- _WORK TO DO_
Write down the lines from the one containing "Describe the element at coordinates (917, 843)" through the end of the entries, both included, exactly as they appear.

=== RECORDED DATA ===

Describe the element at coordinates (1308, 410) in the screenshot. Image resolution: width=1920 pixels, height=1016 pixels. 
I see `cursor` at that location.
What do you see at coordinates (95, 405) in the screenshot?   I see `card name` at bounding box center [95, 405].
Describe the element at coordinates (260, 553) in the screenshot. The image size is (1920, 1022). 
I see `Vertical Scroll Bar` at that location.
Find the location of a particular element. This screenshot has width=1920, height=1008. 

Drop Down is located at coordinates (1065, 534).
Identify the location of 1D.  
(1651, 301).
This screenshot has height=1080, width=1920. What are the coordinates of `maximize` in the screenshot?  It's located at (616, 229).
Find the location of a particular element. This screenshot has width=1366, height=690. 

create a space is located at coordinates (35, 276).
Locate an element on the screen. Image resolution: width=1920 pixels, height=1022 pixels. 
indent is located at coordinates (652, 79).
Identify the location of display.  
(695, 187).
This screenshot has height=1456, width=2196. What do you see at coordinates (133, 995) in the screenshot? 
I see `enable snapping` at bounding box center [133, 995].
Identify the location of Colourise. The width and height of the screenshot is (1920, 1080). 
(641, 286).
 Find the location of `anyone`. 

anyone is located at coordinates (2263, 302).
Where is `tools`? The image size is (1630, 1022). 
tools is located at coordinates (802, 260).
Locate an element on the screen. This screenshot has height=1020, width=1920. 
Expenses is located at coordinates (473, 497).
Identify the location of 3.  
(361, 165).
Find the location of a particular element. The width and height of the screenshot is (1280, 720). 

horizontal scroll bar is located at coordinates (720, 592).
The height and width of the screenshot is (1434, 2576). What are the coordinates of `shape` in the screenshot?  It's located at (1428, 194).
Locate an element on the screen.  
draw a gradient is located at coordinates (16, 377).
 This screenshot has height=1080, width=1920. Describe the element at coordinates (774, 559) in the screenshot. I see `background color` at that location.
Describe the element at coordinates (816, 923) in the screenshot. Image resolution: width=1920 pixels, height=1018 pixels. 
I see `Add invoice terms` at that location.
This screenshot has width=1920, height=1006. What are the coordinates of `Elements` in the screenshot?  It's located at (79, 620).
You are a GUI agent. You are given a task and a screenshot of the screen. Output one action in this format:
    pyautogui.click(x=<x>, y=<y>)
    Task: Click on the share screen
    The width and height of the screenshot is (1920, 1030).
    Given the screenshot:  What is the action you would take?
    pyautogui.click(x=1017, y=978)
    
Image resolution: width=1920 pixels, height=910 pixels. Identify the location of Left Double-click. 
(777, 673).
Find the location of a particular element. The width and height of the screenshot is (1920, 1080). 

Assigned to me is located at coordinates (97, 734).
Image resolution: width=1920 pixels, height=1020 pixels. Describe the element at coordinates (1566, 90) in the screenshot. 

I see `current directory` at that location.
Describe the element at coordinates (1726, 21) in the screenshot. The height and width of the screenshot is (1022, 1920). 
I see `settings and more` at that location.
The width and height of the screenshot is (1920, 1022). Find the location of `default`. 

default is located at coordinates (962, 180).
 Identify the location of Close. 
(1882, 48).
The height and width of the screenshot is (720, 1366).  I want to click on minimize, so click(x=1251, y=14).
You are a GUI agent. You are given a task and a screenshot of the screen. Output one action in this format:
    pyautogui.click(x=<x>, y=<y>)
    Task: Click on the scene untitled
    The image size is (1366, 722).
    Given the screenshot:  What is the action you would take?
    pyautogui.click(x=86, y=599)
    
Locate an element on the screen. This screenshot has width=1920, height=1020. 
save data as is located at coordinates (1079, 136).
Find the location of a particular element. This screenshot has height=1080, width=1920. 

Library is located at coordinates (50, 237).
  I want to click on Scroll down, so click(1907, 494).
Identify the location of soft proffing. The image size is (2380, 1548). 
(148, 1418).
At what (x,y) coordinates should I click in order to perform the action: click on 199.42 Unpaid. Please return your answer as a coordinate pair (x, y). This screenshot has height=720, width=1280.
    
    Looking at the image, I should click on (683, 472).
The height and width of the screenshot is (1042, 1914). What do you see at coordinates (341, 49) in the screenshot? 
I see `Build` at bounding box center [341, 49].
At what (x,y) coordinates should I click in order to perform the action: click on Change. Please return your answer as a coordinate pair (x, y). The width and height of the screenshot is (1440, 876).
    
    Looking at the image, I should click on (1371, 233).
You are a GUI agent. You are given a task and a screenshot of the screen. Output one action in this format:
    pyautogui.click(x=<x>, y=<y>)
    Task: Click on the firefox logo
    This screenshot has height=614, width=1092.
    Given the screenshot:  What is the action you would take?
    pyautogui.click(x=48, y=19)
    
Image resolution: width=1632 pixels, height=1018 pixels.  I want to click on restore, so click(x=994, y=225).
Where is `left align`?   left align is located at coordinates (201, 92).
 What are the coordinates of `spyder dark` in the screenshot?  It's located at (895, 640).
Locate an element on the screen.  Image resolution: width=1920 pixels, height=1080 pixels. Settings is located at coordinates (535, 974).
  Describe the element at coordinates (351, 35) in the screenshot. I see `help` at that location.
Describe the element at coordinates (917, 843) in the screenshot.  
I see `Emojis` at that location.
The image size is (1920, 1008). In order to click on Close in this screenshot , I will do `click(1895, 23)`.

===

- _EXERCISE RESULT_
Describe the element at coordinates (917, 843) in the screenshot.  
I see `Emojis` at that location.
The image size is (1920, 1008). In order to click on Close in this screenshot , I will do `click(1895, 23)`.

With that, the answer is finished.